#### OBJECTIVE:
Starting at the line that contains "Describe the element" and ending at the end of the listing, lay out those lines as a JSON list of strings, one string per line, with blank lines left out. Leave the pictures out of the answer.

#### TASK INPUT:

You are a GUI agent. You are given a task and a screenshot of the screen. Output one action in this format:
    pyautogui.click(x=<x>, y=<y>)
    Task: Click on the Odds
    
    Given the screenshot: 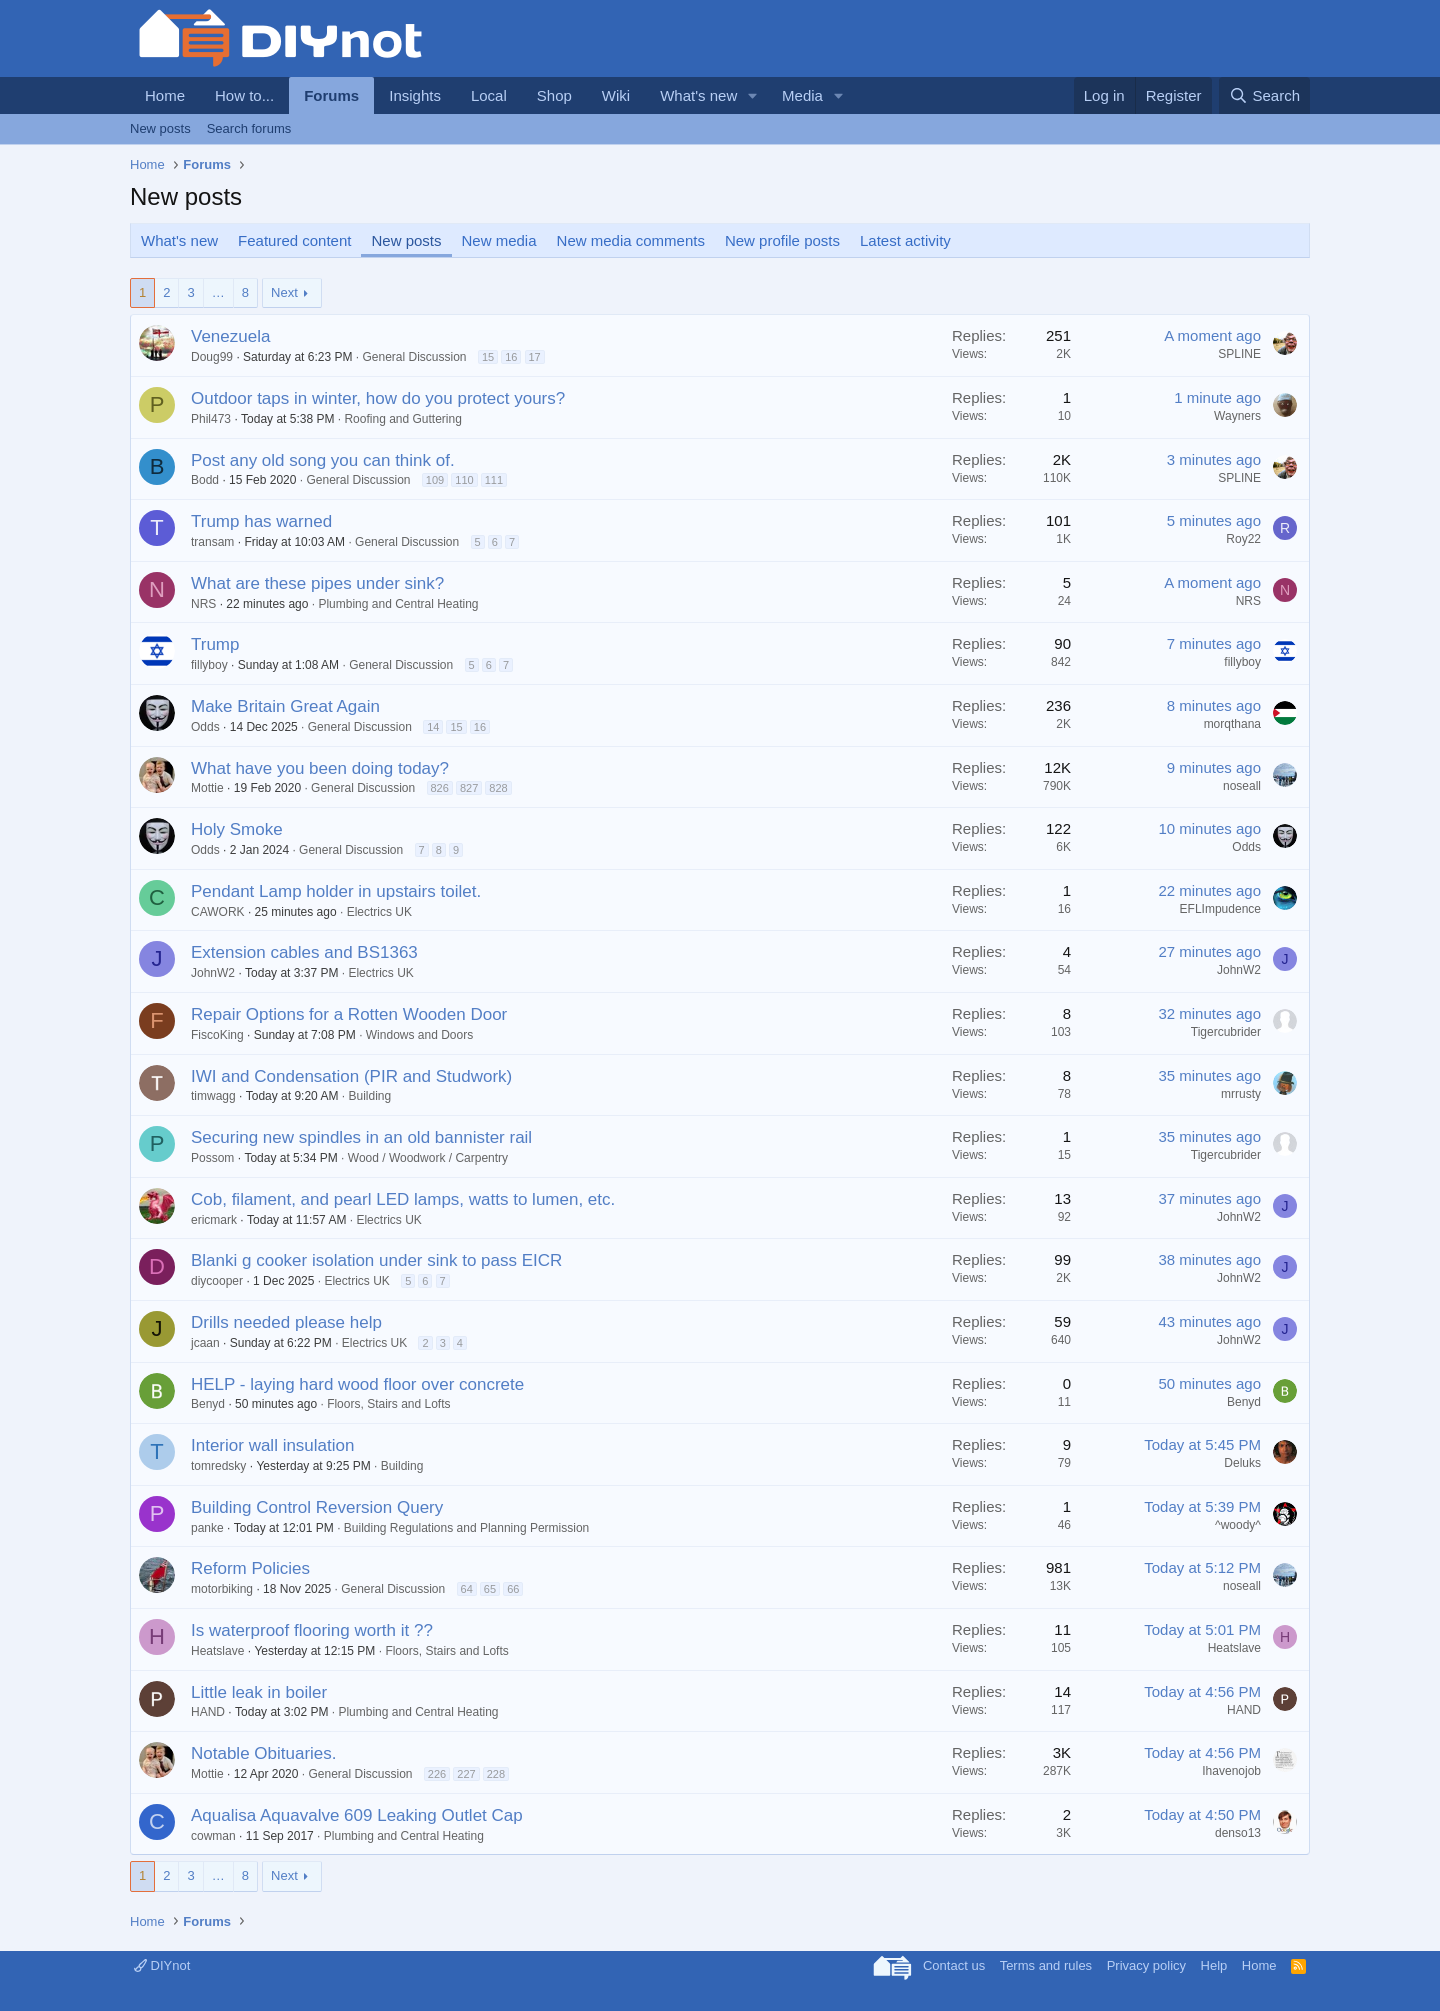 What is the action you would take?
    pyautogui.click(x=205, y=727)
    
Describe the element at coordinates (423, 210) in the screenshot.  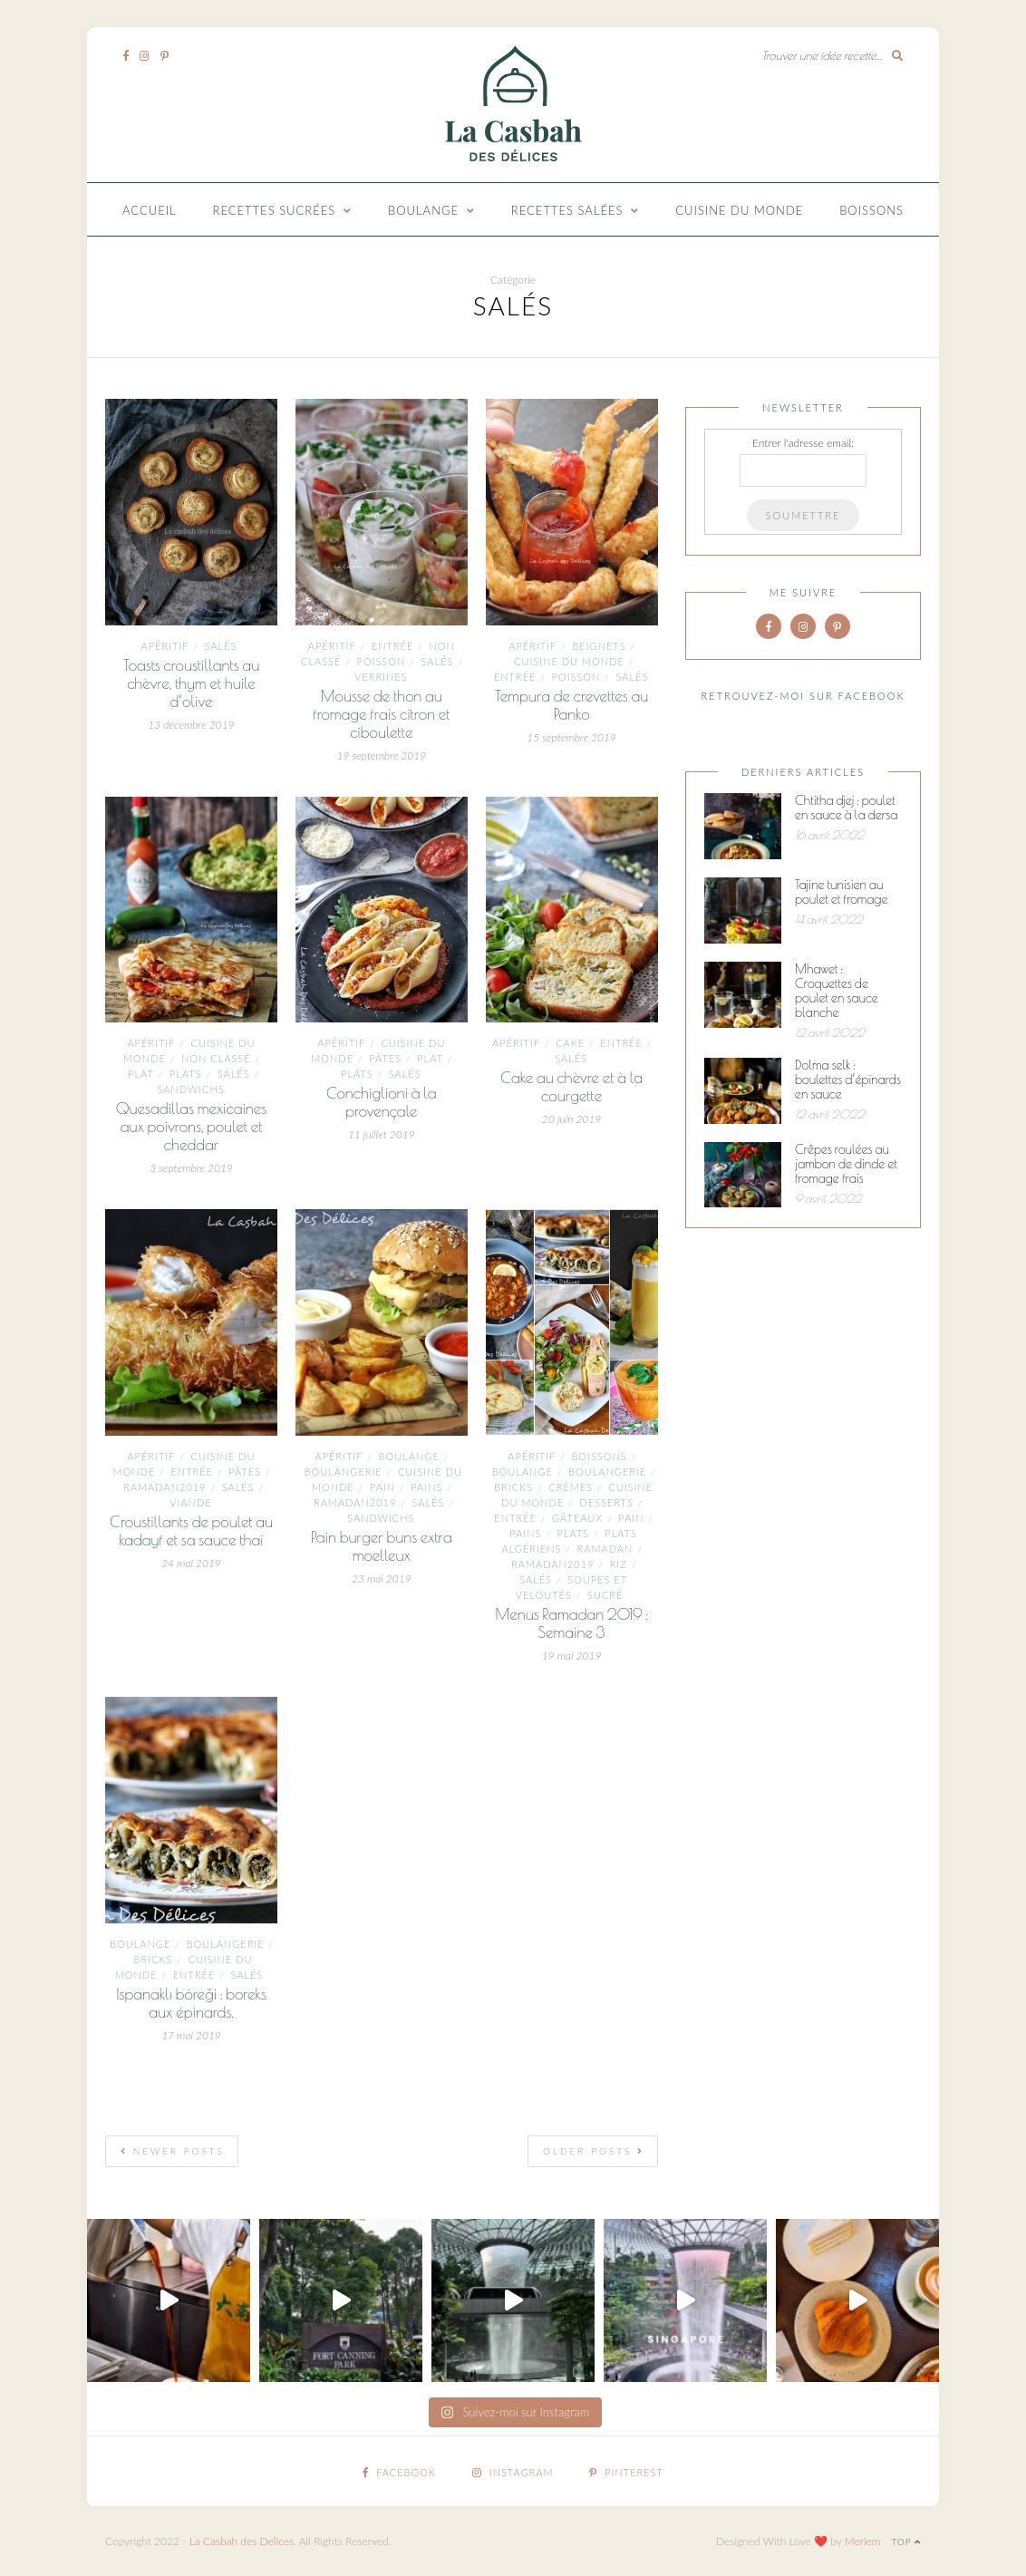
I see `Boulange` at that location.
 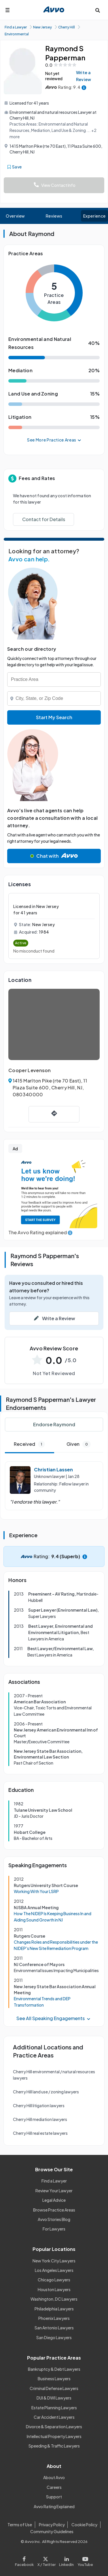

#### EXERCISE RESPONSE:
[
  "Describe the element at coordinates (423, 210) in the screenshot.  ",
  "I see `Boulange` at that location."
]